Exercise aim
Each record below must be written out again in exactly the same form.

Start of Source material

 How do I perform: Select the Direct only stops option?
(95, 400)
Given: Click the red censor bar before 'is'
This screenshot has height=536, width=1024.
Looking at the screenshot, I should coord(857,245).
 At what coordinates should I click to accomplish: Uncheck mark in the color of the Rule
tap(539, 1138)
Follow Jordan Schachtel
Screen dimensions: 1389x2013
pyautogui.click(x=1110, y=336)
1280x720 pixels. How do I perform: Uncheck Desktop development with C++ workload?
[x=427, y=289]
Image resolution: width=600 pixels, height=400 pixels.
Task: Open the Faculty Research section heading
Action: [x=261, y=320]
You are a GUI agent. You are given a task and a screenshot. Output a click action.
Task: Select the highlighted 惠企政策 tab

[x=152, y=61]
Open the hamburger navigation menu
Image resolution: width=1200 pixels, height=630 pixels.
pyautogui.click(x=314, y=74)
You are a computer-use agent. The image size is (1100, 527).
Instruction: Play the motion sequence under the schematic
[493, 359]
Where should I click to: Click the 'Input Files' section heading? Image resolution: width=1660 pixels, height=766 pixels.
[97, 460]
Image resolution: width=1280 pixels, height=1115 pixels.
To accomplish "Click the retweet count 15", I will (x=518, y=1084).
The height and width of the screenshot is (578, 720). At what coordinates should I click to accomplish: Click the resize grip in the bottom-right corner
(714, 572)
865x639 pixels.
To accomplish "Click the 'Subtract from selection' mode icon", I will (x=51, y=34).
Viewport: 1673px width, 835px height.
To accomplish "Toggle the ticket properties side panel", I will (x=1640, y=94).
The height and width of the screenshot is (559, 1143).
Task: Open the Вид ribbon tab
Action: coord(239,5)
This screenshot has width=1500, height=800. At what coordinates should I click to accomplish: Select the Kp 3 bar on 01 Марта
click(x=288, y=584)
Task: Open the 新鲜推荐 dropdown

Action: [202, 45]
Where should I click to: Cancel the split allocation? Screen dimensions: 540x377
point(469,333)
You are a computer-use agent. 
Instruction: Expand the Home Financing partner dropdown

End of Source material

Answer to this problem
 How do I perform: Select the Direct only stops option?
(95, 400)
Given: Click the red censor bar before 'is'
This screenshot has height=536, width=1024.
Looking at the screenshot, I should coord(857,245).
 At what coordinates should I click to accomplish: Uncheck mark in the color of the Rule
tap(539, 1138)
Follow Jordan Schachtel
Screen dimensions: 1389x2013
pyautogui.click(x=1110, y=336)
1280x720 pixels. How do I perform: Uncheck Desktop development with C++ workload?
[x=427, y=289]
Image resolution: width=600 pixels, height=400 pixels.
Task: Open the Faculty Research section heading
Action: [x=261, y=320]
You are a GUI agent. You are given a task and a screenshot. Output a click action.
Task: Select the highlighted 惠企政策 tab

[x=152, y=61]
Open the hamburger navigation menu
Image resolution: width=1200 pixels, height=630 pixels.
pyautogui.click(x=314, y=74)
You are a computer-use agent. The image size is (1100, 527).
Instruction: Play the motion sequence under the schematic
[493, 359]
Where should I click to: Click the 'Input Files' section heading? Image resolution: width=1660 pixels, height=766 pixels.
[97, 460]
Image resolution: width=1280 pixels, height=1115 pixels.
To accomplish "Click the retweet count 15", I will (x=518, y=1084).
The height and width of the screenshot is (578, 720). At what coordinates should I click to accomplish: Click the resize grip in the bottom-right corner
(714, 572)
865x639 pixels.
To accomplish "Click the 'Subtract from selection' mode icon", I will (x=51, y=34).
Viewport: 1673px width, 835px height.
To accomplish "Toggle the ticket properties side panel", I will (x=1640, y=94).
The height and width of the screenshot is (559, 1143).
Task: Open the Вид ribbon tab
Action: coord(239,5)
This screenshot has width=1500, height=800. At what coordinates should I click to accomplish: Select the Kp 3 bar on 01 Марта
click(x=288, y=584)
Task: Open the 新鲜推荐 dropdown

Action: [202, 45]
Where should I click to: Cancel the split allocation? Screen dimensions: 540x377
point(469,333)
You are a computer-use agent. 
Instruction: Expand the Home Financing partner dropdown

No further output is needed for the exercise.